The worldwide rallies for peace have not gone unnoticed by British soldiers preparing for possible combat in Iraq.

Thanks to satellite television and daily newspapers flown in from the UK, troops training in Germany were made well aware of the scenes in London and the rest of the world last weekend.

The soldiers knew the tens of thousands of people who crammed into London's Hyde Park on Saturday afternoon may well have included people from their home towns, friends or even relatives.

Irish Guards
The soldiers are training in freezing weather
Asked how the protests affected them, most soldiers I met simply shrugged their shoulders and said everyone was entitled to an opinion.

As is often the case with military men, actions spoke louder than words.

First thing on Monday morning, they were down on the firing-range. Peace protests? What peace protests.

The firing was so intense, and the weaponry so powerful, that at one stage the grass caught fire, even though the temperature was minus five degrees celsius.

"It's my job and I'm going to the Gulf to do my job. Others can have their own opinion," said Lance Corporal Richard Hamilton, with rifle in hand.

Freezing temperatures

Having grown up in Enniskillen, Northern Ireland, he knows all about conflict. But war in Iraq will be very different to anything he ever witnessed at home.

It will also be a world away from the freezing temperatures he and his colleagues are operating in at the moment.

Major Alun Powell says the men will quickly adapt from the cold German countryside to the heat and sand of the Gulf.

"Last week, it was down to minus ten so it is getting warmer," he says with a smile.

In everybody's hearts they are anti-war
Major Ben Farrell
He dismisses any talk of low morale and doubts about the reliability of new weaponry.

On the evidence of a morning in front of the cameras at the firing range in northern Germany, spirits seemed to be good.

If I had a euro for every soldier who told me he was "looking forward to getting stuck in" I could have bought a new Mercedes Benz on the way home.

One of the troops, a marksman, admitted he was not particularly looking forward to combat. The rest, particularly the younger ones, were upbeat.

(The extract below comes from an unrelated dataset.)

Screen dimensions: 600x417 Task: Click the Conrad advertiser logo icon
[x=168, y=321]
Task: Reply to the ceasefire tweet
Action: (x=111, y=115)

To those back home who think it is a war not worth fighting, one of the officers had a very public message.

Major Ben Farrell, speaking in a personal capacity, said: "In everybody's hearts, they are anti-war but there may come occasions, such as this one, if you are anti-war that doing nothing seems to be the easy option.

Relic

"Actually doing something will get rid of Saddam Hussein. Therefore by doing nothing you're not necessarily pro-peace. What you're doing is maintaining a status quo in Iraq which seems inhumane."

If a political solution can be found, all the better. But Maj Farrell says his troops will play whatever role they are asked to perform.

He will be one of 530 Irish Guards in the Gulf should war break out. They will be part of the Desert Rats in the 7th Armoured Brigade. They are due to leave their base in Muenster shortly.

The German Government may be opposed to military action in the Gulf, but among the British soldiers left in their country as a relic of the Cold War, there are no such qualms.